| PROVIDED RECORDS |
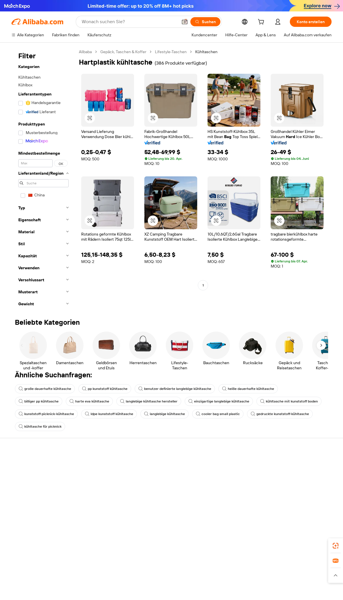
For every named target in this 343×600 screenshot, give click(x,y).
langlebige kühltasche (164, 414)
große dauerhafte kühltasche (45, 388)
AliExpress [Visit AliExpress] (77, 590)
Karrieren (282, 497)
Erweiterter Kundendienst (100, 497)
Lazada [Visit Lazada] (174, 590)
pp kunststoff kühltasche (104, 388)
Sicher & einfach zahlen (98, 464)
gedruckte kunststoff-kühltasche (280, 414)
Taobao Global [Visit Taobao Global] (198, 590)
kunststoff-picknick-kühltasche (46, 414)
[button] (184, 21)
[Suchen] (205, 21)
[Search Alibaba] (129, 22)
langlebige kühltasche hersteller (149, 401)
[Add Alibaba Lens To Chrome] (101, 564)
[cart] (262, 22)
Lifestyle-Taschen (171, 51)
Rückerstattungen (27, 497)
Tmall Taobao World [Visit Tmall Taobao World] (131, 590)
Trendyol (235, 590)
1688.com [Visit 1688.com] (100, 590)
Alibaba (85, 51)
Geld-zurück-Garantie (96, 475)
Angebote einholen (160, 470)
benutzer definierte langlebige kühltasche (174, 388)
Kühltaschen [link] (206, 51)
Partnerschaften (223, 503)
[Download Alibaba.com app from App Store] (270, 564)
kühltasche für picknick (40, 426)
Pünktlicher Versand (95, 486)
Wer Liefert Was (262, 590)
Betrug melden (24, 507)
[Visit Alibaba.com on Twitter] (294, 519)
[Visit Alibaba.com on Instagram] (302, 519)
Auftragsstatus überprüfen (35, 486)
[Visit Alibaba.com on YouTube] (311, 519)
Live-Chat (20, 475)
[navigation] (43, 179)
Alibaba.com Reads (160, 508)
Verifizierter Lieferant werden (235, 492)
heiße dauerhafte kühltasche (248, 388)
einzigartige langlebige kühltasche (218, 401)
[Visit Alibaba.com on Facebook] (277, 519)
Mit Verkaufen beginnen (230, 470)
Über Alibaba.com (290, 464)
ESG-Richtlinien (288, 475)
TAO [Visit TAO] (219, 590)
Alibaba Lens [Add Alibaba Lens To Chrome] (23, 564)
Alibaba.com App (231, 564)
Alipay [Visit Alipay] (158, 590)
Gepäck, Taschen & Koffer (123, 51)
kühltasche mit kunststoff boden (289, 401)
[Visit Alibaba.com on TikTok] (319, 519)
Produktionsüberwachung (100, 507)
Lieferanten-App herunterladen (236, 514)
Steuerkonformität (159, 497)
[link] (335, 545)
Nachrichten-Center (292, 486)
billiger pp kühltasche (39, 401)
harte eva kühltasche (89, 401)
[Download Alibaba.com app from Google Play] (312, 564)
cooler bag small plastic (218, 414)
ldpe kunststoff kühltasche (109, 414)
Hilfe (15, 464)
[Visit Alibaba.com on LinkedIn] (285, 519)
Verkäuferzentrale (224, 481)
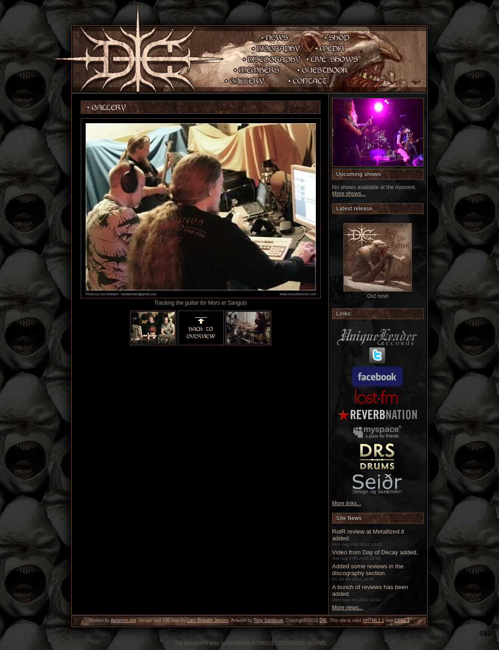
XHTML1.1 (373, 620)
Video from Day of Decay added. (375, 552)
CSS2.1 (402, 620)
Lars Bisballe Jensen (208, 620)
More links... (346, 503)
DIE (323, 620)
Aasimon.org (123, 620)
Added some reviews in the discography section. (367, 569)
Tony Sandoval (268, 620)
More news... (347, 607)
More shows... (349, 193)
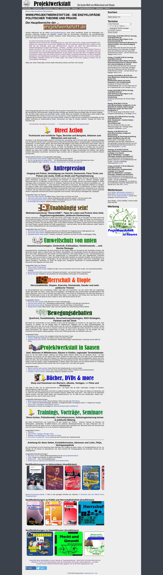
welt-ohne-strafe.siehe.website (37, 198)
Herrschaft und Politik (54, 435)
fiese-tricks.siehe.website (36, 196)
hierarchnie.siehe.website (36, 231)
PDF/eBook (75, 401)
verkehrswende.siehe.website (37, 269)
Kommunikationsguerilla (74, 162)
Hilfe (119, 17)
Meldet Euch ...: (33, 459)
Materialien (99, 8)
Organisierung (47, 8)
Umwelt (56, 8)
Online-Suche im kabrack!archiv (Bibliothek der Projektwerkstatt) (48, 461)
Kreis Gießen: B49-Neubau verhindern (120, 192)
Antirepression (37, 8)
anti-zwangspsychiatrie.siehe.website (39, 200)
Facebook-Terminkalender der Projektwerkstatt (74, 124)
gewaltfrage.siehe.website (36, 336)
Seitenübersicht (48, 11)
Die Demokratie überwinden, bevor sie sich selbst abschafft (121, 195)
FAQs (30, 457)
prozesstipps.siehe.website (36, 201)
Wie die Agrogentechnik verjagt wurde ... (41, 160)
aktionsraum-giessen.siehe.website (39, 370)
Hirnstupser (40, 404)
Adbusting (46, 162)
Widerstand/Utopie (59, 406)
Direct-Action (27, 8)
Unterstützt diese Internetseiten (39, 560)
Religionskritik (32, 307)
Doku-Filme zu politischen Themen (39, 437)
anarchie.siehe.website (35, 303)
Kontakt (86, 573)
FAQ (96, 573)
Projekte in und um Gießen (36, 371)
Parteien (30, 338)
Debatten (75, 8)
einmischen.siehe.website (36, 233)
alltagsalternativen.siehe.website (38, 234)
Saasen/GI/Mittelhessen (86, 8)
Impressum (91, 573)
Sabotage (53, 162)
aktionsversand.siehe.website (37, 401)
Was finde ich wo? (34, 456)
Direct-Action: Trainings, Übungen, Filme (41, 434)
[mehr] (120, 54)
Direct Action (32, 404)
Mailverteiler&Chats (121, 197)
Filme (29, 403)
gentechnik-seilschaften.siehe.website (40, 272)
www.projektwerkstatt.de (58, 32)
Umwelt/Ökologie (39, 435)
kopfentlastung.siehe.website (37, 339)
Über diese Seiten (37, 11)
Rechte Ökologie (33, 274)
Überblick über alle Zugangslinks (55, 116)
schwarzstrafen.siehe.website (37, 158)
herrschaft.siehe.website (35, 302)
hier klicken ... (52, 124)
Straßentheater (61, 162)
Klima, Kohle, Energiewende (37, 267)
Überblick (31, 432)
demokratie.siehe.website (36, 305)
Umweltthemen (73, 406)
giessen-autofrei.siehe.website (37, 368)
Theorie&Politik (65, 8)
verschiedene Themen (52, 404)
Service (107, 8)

==

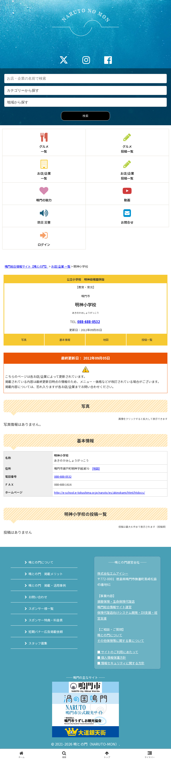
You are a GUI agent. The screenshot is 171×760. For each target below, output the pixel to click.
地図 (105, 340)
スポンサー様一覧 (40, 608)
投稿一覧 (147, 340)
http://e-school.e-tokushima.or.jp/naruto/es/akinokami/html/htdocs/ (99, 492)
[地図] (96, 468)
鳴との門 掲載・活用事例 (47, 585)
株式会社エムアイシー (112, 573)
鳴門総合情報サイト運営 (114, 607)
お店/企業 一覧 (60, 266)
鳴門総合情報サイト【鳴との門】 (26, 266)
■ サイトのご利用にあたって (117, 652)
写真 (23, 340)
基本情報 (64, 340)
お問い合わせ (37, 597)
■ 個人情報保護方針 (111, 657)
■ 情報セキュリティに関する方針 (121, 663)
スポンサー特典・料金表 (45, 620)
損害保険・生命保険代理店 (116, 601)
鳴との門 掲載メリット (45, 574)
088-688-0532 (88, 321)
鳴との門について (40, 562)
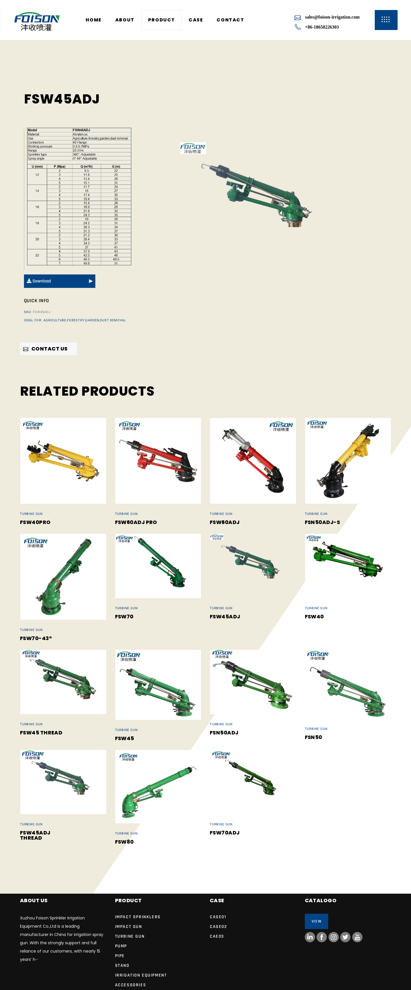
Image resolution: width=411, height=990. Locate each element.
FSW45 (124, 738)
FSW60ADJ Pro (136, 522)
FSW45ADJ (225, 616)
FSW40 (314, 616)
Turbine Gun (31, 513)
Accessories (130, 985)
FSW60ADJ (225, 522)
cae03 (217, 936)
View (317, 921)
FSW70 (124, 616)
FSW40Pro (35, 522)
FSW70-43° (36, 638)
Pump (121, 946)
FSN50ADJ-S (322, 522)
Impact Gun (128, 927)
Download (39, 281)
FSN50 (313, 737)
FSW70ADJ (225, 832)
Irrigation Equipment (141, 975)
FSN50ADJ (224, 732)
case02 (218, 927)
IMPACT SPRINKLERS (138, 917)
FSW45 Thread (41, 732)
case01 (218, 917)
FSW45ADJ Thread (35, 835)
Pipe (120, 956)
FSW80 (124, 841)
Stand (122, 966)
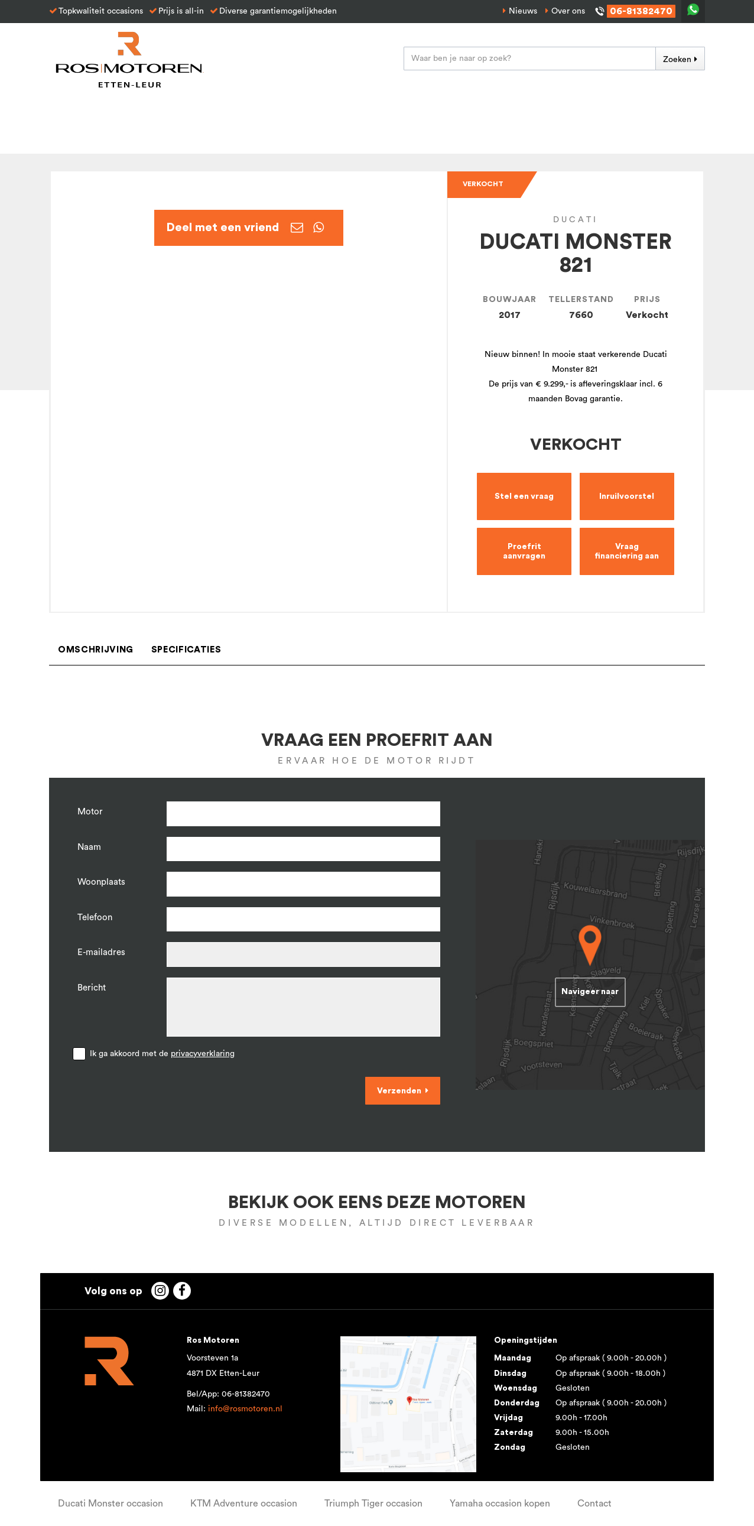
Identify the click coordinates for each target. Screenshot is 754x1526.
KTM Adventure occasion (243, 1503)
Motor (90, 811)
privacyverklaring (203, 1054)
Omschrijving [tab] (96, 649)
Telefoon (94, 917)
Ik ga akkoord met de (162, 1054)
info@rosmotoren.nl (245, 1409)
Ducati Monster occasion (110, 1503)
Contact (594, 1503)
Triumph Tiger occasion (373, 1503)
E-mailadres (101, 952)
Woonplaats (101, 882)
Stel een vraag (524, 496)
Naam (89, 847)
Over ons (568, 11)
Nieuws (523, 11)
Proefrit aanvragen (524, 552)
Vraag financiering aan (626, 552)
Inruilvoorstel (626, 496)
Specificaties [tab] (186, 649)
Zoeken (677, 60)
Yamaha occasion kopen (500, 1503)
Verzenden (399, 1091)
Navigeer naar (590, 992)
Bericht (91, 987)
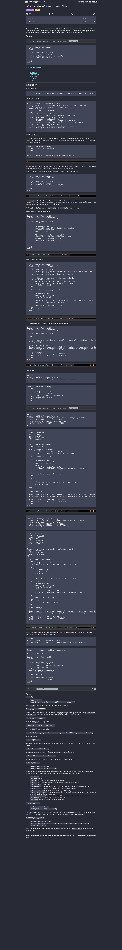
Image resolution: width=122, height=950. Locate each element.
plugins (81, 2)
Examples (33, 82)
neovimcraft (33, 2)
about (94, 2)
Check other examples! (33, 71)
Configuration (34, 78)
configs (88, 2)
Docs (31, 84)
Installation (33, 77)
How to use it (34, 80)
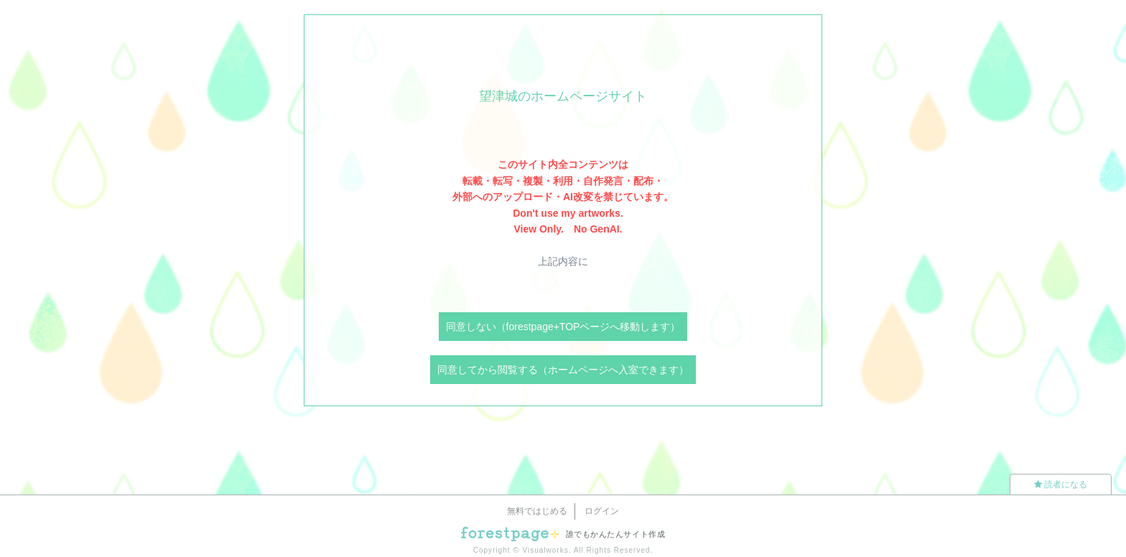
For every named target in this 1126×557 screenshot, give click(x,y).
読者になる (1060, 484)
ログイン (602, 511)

* * *

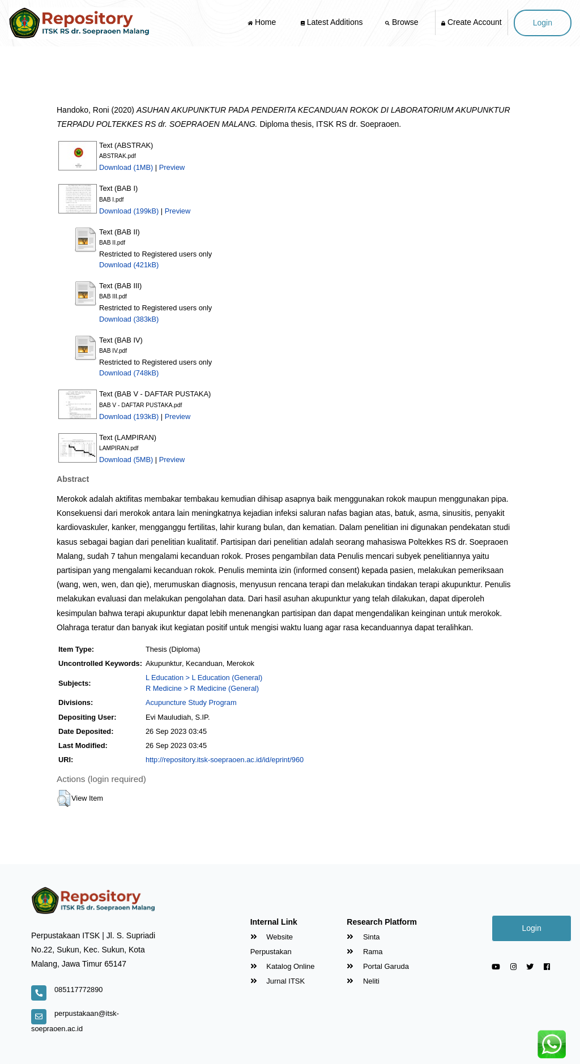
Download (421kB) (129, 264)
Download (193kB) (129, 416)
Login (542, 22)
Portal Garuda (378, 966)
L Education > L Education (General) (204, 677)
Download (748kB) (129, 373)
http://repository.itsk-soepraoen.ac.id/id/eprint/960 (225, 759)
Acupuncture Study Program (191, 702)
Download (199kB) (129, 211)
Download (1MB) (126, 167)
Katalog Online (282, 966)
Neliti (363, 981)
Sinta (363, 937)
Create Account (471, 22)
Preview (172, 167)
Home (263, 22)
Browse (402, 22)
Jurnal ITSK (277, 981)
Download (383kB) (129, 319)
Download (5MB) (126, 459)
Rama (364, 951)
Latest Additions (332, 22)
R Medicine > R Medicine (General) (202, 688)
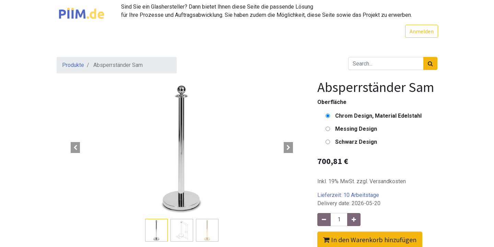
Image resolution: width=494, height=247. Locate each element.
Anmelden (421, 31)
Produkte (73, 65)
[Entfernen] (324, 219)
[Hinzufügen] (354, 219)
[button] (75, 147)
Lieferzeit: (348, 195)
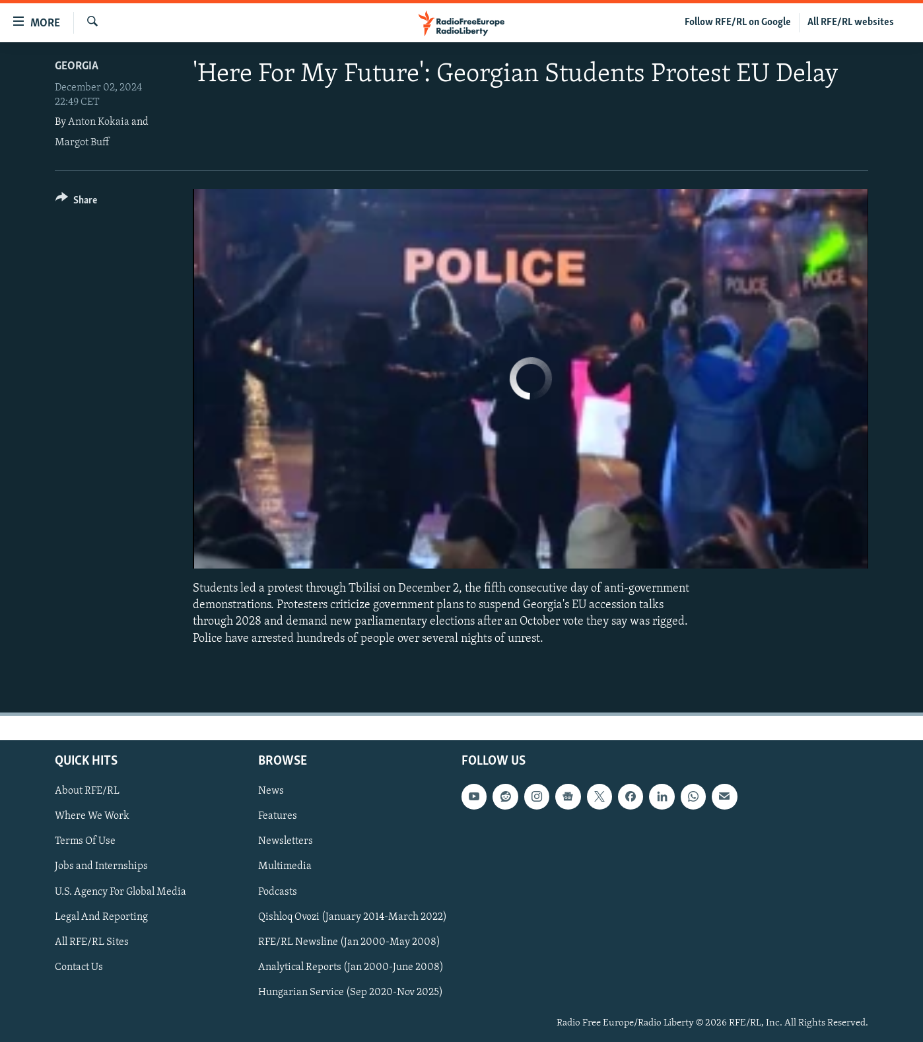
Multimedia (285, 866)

| WORK TO BE COMPLETED |
Arrange the data from the line with "Stand (122, 966)" to the line with "読者になる (1060, 484)", both included, as a JSON list of strings with one string per line. Leave out blank lines and the pictures.

| ANSWER TO THE TASK |
[
  "Stand (122, 966)",
  "Identify the click coordinates for each target. Screenshot is 754x1526.",
  "KTM Adventure occasion (243, 1503)",
  "Motor (90, 811)",
  "privacyverklaring (203, 1054)",
  "Omschrijving [tab] (96, 649)",
  "Telefoon (94, 917)",
  "Ik ga akkoord met de (162, 1054)",
  "info@rosmotoren.nl (245, 1409)",
  "Ducati Monster occasion (110, 1503)",
  "Contact (594, 1503)",
  "Triumph Tiger occasion (373, 1503)",
  "E-mailadres (101, 952)",
  "Woonplaats (101, 882)",
  "Stel een vraag (524, 496)",
  "Naam (89, 847)",
  "Over ons (568, 11)",
  "Nieuws (523, 11)",
  "Proefrit aanvragen (524, 552)",
  "Vraag financiering aan (626, 552)",
  "Inruilvoorstel (626, 496)",
  "Specificaties [tab] (186, 649)",
  "Zoeken (677, 60)",
  "Yamaha occasion kopen (500, 1503)",
  "Verzenden (399, 1091)",
  "Navigeer naar (590, 992)",
  "Bericht (91, 987)",
  "Image resolution: width=122, height=950. Locate each element.",
  "plugins (81, 2)",
  "Examples (33, 82)",
  "neovimcraft (33, 2)",
  "about (94, 2)",
  "Check other examples! (33, 71)",
  "Configuration (34, 78)",
  "configs (88, 2)",
  "Docs (31, 84)",
  "Installation (33, 77)",
  "How to use it (34, 80)",
  "For every named target in this 1126×557 screenshot, give click(x,y).",
  "読者になる (1060, 484)"
]